What is required: Check each line of the material below for "agent". Report how many have it, with no other words.
========================================================================
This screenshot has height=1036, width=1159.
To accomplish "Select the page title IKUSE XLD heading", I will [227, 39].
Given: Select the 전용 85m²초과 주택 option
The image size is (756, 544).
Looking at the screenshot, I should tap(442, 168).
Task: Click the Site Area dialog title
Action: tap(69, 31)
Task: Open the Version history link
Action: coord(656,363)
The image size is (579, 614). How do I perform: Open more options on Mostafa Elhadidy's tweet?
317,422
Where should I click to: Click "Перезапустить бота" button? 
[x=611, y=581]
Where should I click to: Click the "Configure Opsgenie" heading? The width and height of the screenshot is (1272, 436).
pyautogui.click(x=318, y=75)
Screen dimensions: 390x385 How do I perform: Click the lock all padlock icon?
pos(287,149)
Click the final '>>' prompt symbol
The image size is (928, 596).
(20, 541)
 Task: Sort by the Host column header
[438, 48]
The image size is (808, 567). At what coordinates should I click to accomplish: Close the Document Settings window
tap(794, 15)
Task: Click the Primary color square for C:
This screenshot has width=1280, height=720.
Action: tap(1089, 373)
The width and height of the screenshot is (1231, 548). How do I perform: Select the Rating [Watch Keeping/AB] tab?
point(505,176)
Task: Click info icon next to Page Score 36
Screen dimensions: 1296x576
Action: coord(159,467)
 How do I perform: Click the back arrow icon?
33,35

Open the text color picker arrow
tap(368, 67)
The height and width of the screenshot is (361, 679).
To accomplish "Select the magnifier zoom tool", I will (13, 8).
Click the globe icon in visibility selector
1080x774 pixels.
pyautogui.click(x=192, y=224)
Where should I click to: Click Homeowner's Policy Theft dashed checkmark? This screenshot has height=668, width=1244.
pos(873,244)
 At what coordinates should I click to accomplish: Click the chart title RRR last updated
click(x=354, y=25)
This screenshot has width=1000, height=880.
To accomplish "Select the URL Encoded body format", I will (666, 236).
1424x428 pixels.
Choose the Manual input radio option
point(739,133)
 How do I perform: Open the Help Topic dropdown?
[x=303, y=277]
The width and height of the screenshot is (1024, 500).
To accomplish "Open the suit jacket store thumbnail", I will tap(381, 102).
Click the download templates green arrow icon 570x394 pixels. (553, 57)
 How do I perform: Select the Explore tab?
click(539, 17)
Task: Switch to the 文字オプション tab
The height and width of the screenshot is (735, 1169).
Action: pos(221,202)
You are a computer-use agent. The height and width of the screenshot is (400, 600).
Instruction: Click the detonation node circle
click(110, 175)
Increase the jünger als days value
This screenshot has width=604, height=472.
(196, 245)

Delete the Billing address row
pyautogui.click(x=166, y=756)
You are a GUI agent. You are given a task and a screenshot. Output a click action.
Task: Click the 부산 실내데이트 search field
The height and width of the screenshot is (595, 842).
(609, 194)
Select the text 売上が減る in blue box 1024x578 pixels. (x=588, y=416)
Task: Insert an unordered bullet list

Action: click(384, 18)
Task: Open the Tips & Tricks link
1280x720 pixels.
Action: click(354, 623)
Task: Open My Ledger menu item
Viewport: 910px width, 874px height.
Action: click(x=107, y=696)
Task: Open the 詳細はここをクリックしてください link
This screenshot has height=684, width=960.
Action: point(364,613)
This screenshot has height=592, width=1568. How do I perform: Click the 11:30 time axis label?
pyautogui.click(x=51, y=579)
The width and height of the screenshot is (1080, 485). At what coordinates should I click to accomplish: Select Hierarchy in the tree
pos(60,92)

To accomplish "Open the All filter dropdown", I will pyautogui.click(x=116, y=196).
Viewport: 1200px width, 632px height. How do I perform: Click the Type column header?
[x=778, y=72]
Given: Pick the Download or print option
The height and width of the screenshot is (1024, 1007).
========================================================================
Result: 2